Cause perse dal 2021 e l'Ente non aveva mai pagato. L'opposizione sbotta

L'ultimo consiglio comunale di Villa di Briano ha affrontato una delicata questione finanziaria legata ai debiti fuori bilancio causati da sentenze che hanno condannato il Comune per l'annullamento dei canoni idrici per prescrizione. Questo tema ha scatenato dibattiti intensi tra i membri dell'amministrazione e l'opposizione.

Il gruppo di opposizione "Il Faro" ha criticato aspramente l'amministrazione comunale, affermando che questa si è resa responsabile dell'intervenuta prescrizione dei pagamenti per il consumo d'acqua e che il Municipio è stato costretto a coprire anche le spese legali sostenute per difendersi in tribunale. Dopo le sentenze emesse nel 2021, il Comune non ha effettuato i pagamenti dovuti e, di conseguenza, nel 2023 è stato costretto a sostenere spese legali aggiuntive, aggravando ulteriormente il bilancio comunale.

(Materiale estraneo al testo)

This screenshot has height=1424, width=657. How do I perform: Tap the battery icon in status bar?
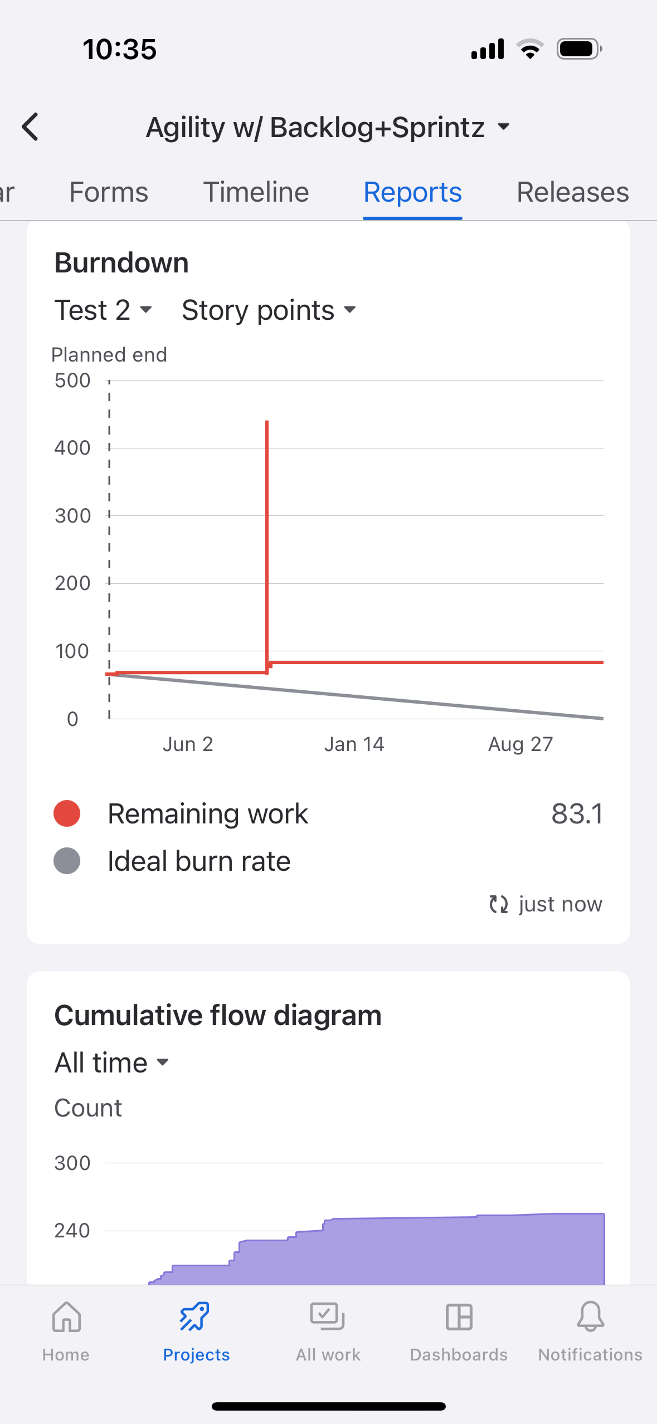coord(580,49)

Il consigliere comunale di opposizione Dionigi Magliulo ha sottolineato di aver chiesto "che fossero accertate le responsabilità dell'ufficio tecnico che ha causato danni economici ai cittadini. Negli ultimi due anni, non è la prima volta che noi cittadini siamo stati costretti a pagare ingenti somme di denaro a causa delle deficienze del responsabile".

L'amministrazione comunale, guidata da Paolo Conte, ha replicato difendendo le proprie azioni e sottolineando le complessità legali della questione. Tuttavia, è emersa la necessità di una revisione delle procedure interne e di una maggiore trasparenza per evitare che simili situazioni si ripetano in futuro.